**Work required**
The lines to copy run from the one containing "Task: Add new e-mail with plus icon" to the very end of the records; give them exactly, and only them, without pictures.

**Task data**
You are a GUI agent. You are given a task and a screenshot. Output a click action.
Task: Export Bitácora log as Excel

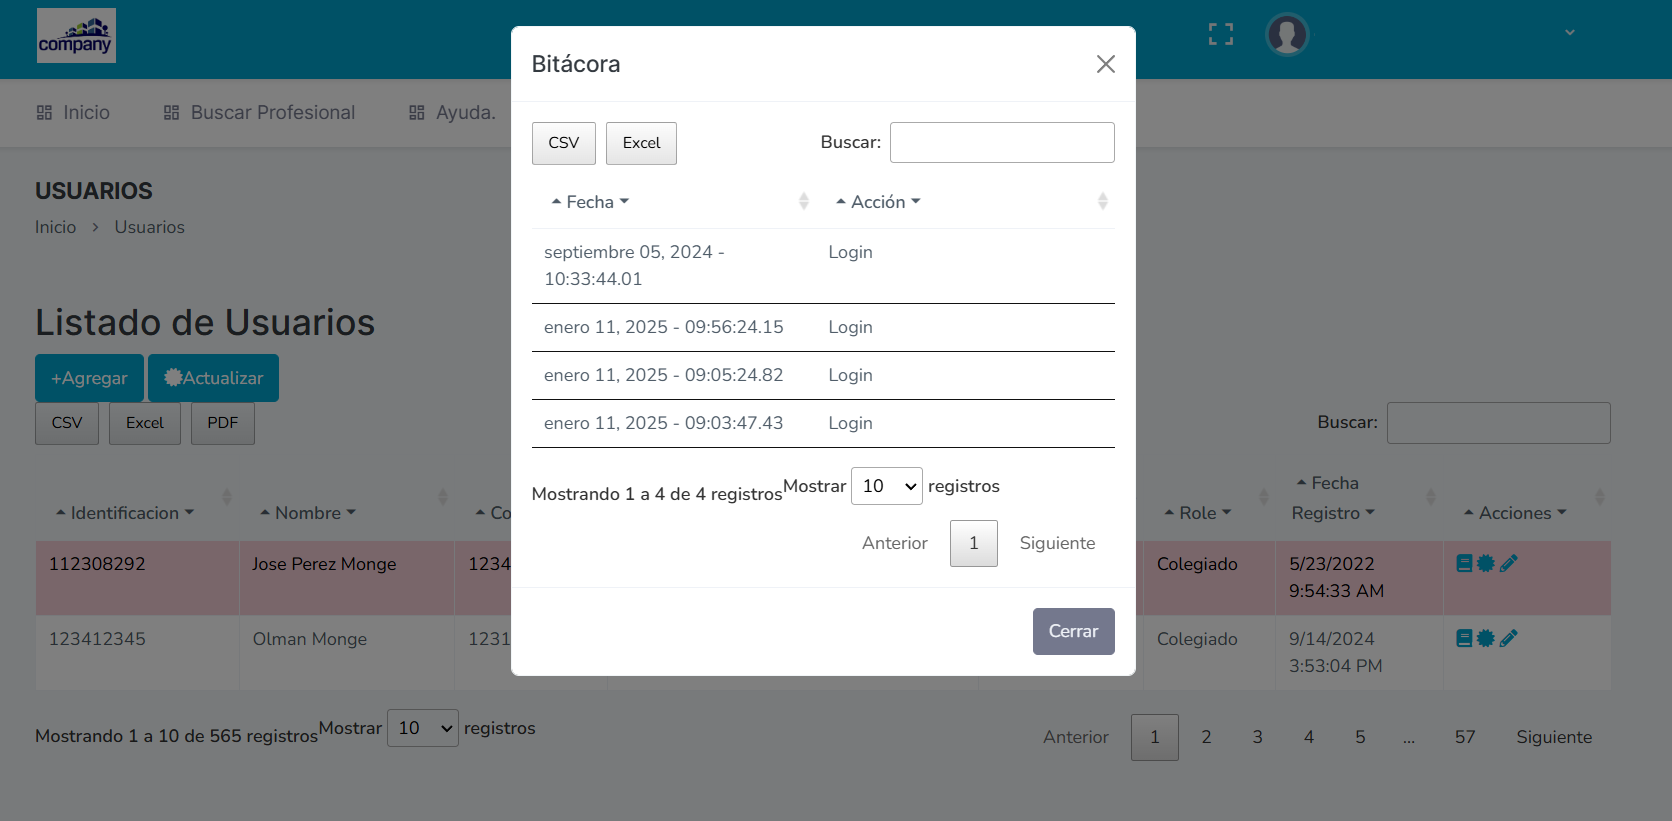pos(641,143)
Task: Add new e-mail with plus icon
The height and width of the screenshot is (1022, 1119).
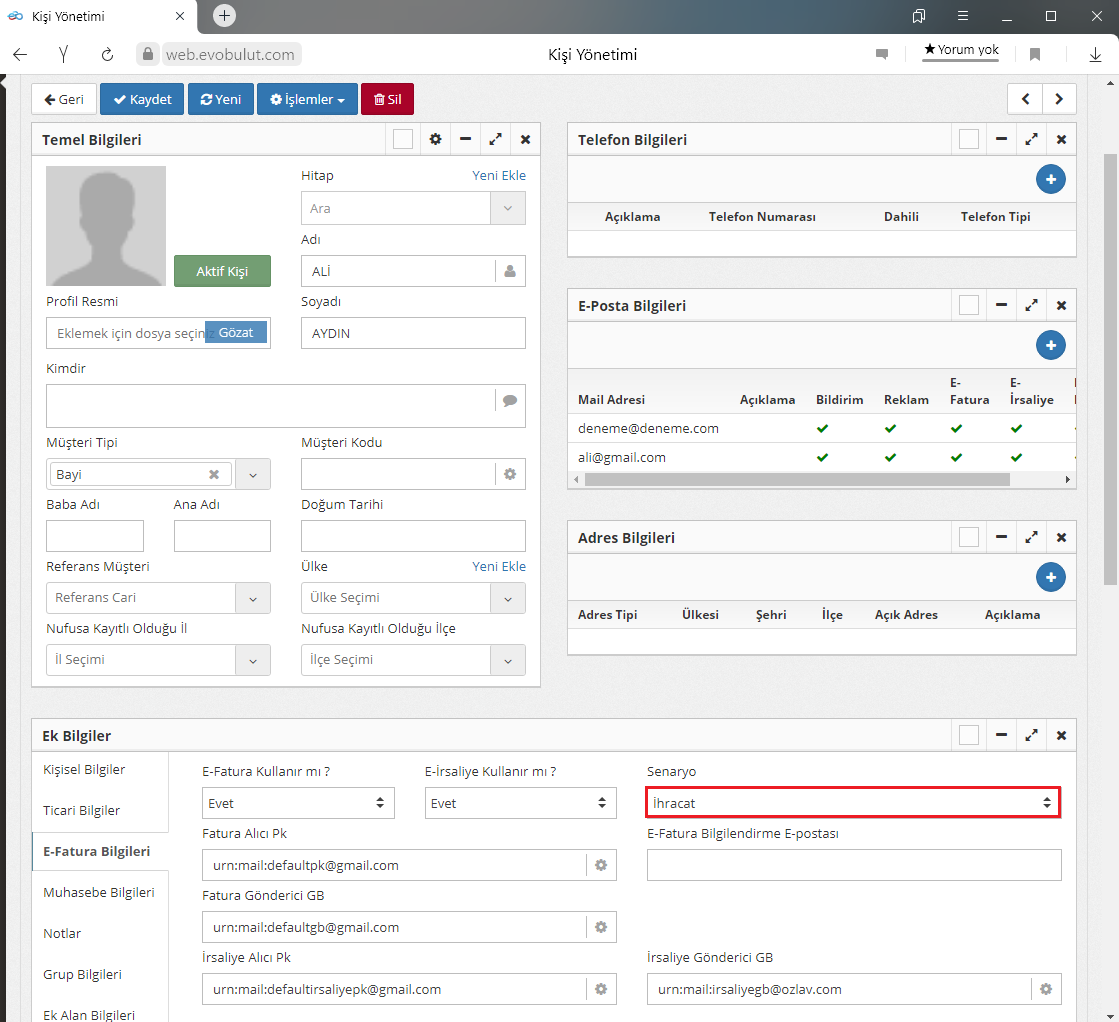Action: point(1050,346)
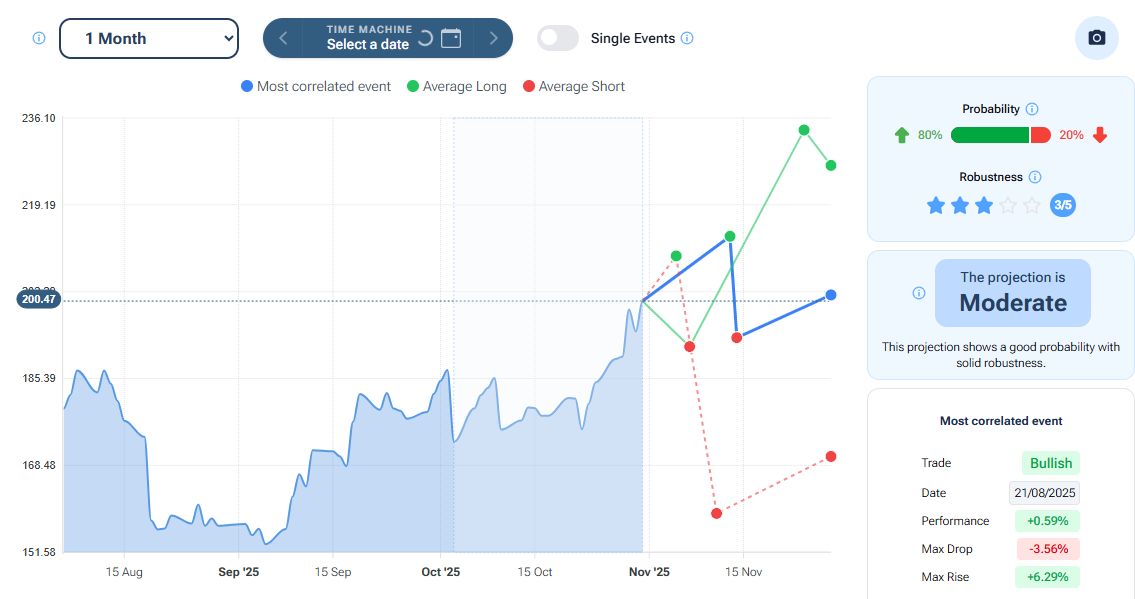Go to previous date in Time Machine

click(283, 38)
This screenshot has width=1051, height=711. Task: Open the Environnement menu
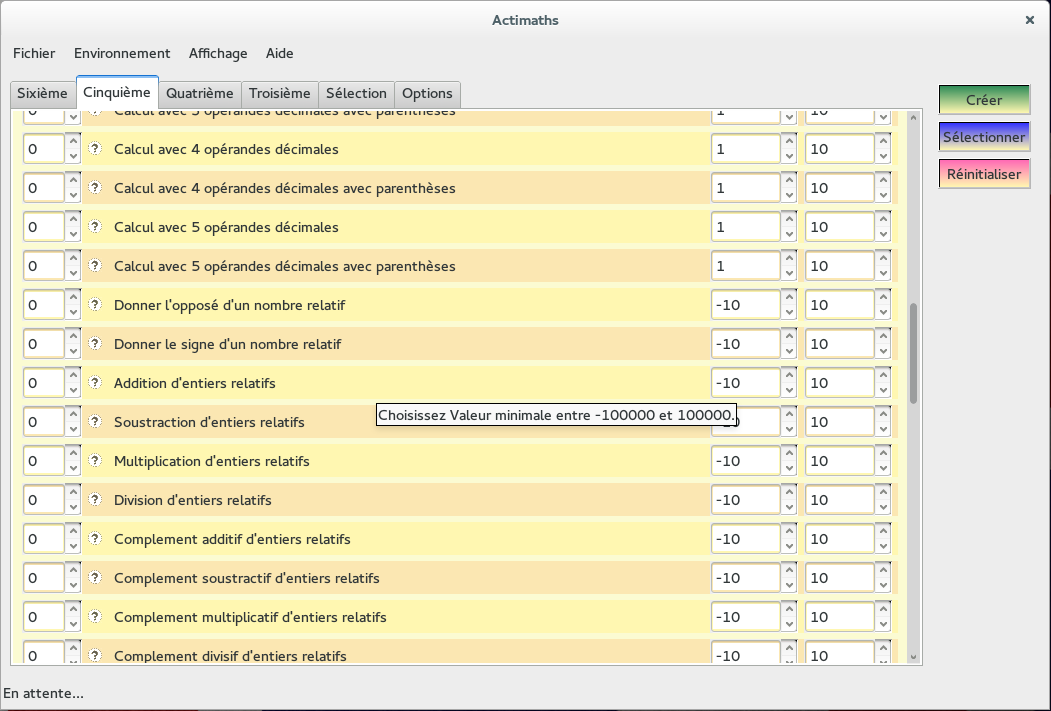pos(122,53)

**Answer to this task**
Task: Add new e-mail with plus icon
The height and width of the screenshot is (1022, 1119).
Action: point(1050,346)
Go to previous date in Time Machine

click(283, 38)
This screenshot has width=1051, height=711. Task: Open the Environnement menu
pos(122,53)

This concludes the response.